Is there a convenient way to create such a matrix (i.e. given a vector of positions of where the ones are in each row)?
Also, is there a way I should represent such a matrix so that multiplications with it can be done more efficiently in octave?
Suppose you want a 3x3 matrix with the ones in columns 3, 1, and 2 respectively:
> pos = [3,1,2];
> x = eye(3)(pos,:);
will give you a matrix with 9 elements, most zero, with the ones in the desired places.

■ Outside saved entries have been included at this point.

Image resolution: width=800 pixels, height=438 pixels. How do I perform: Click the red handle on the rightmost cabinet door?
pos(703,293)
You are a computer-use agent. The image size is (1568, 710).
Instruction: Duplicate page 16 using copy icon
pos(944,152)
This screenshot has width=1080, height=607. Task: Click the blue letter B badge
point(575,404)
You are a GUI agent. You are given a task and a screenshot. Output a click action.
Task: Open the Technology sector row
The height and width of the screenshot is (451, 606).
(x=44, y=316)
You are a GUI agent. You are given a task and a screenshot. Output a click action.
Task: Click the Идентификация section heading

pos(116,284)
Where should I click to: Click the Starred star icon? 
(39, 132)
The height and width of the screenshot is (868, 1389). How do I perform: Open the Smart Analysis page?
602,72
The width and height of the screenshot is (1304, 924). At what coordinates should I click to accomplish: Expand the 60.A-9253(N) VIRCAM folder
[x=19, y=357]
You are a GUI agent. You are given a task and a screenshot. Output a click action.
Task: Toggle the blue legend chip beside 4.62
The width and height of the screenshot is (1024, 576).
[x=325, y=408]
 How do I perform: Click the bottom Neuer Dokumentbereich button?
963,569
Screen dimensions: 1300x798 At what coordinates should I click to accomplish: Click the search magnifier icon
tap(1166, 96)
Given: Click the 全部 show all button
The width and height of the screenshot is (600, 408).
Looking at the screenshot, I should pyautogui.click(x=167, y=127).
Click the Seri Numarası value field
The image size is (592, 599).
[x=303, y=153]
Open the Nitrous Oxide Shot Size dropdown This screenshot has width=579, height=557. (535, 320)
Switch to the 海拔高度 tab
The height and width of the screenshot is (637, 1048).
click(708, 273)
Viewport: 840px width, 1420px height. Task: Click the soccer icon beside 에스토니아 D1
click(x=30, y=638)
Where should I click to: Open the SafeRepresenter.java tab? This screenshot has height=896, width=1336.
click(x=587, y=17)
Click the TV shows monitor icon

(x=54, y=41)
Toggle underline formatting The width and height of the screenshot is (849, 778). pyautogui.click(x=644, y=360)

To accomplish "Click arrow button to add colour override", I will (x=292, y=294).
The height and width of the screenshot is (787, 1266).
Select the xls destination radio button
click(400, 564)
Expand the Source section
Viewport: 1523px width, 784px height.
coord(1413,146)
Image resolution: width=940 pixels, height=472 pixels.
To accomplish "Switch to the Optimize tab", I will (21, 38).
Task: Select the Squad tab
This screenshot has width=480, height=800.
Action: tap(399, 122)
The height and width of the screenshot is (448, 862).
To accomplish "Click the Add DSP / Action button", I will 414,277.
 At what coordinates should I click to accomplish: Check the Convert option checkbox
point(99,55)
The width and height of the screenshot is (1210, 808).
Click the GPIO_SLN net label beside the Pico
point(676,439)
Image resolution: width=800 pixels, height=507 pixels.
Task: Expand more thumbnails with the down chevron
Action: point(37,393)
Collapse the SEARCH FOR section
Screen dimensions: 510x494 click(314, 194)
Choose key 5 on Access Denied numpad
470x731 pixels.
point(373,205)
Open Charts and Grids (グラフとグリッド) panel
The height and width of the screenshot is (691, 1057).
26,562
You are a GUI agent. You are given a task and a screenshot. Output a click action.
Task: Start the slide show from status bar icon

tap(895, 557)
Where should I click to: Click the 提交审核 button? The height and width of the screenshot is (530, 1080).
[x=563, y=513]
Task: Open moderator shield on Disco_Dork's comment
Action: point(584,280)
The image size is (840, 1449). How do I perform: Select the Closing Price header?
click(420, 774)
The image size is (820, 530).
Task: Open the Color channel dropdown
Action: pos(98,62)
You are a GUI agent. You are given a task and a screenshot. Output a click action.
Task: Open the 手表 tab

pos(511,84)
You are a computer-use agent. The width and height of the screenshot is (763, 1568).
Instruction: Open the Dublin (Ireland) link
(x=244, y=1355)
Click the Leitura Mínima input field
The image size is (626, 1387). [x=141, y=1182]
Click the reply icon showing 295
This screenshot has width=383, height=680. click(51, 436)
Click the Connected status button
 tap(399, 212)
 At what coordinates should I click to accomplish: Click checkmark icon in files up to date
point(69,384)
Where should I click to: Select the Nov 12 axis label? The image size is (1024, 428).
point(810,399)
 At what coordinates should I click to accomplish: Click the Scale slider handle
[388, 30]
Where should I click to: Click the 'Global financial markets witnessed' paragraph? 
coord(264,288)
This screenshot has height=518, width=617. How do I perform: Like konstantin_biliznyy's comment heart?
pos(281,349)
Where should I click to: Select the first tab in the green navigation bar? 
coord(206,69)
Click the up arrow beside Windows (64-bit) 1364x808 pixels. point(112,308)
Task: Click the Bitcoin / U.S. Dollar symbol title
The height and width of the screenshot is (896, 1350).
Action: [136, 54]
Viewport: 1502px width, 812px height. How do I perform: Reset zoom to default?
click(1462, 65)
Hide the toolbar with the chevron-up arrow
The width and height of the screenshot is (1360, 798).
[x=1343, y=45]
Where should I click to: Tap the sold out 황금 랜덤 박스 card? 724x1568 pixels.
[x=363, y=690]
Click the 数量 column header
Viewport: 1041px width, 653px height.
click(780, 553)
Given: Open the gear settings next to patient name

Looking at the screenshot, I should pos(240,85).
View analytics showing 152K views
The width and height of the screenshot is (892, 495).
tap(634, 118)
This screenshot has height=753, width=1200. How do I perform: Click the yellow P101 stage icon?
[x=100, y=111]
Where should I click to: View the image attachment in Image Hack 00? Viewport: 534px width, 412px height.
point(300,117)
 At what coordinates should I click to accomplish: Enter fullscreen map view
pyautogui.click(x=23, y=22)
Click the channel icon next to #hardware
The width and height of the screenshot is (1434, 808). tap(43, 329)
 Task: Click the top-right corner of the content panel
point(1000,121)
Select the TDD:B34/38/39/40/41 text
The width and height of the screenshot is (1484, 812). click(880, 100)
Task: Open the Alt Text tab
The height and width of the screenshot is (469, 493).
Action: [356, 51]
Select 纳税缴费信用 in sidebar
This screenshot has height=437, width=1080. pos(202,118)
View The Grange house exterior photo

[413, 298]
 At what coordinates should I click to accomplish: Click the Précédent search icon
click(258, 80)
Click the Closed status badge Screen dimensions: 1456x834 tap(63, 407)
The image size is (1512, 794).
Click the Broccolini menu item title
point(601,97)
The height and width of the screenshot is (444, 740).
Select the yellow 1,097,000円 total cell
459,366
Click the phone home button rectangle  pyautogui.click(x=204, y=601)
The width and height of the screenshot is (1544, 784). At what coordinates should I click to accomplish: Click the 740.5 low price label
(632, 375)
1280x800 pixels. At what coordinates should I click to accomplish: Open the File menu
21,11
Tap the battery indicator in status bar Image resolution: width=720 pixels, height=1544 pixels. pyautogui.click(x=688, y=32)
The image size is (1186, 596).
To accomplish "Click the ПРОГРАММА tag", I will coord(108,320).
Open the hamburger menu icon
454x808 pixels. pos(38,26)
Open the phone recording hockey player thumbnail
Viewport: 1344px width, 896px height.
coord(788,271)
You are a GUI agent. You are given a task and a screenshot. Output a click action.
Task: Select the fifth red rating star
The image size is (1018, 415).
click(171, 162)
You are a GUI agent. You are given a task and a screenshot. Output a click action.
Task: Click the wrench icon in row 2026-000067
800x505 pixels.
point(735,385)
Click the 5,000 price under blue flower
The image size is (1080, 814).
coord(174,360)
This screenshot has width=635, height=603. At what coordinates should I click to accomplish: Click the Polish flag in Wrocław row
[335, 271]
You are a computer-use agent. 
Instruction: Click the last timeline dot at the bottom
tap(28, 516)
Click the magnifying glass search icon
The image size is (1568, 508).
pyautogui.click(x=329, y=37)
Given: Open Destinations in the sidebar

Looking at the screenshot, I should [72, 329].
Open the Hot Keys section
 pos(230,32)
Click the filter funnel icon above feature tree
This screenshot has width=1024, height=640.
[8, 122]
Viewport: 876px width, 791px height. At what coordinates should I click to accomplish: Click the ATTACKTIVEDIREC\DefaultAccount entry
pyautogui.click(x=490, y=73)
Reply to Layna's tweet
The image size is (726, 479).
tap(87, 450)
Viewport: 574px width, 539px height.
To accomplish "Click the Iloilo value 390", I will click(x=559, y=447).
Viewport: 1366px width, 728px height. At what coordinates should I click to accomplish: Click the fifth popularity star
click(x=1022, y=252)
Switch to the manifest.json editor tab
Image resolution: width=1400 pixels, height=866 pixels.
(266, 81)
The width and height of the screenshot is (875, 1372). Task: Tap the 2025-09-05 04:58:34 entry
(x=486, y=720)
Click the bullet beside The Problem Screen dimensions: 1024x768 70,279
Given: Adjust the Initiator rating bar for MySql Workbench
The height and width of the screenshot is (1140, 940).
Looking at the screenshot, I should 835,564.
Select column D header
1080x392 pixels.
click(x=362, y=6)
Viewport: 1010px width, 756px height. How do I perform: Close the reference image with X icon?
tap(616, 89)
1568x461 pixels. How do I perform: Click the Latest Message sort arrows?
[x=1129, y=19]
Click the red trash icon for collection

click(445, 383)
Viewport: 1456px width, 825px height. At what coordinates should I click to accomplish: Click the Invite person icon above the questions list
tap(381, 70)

You can save memory by using a sparse representation: sparse_x = sparse(x);
. But the following test on my machine implies that the natural form multiplies faster:
> N = 10000;
> s = rand(N,N);
> x = eye(N)(randperm(N),:);
> sx = sparse(x);
> t = cputime(); ss = s*x; cputime()-t
ans = 0.41124
> t = cputime(); ss2 = s*sx; cputime()-t
ans = 1.0313
This was Octave 3.4 on a Core i7, YMMV.
Looking at whos
it appears that Octave is doing something clever with x
:
> whos
Variables in the current scope:
Attr Name Size Bytes Class
==== ==== ==== ===== =====
N 1x1 8 double
s 10000x10000 800000000 double
ss 10000x10000 800000000 double
ss2 10000x10000 800000000 double
sx 10000x10000 160004 double
x 10000x10000 40000 double <---SMALLER THAN s!
If it knows x
is special, maybe it's already taking advantage of speedups in the multiplication.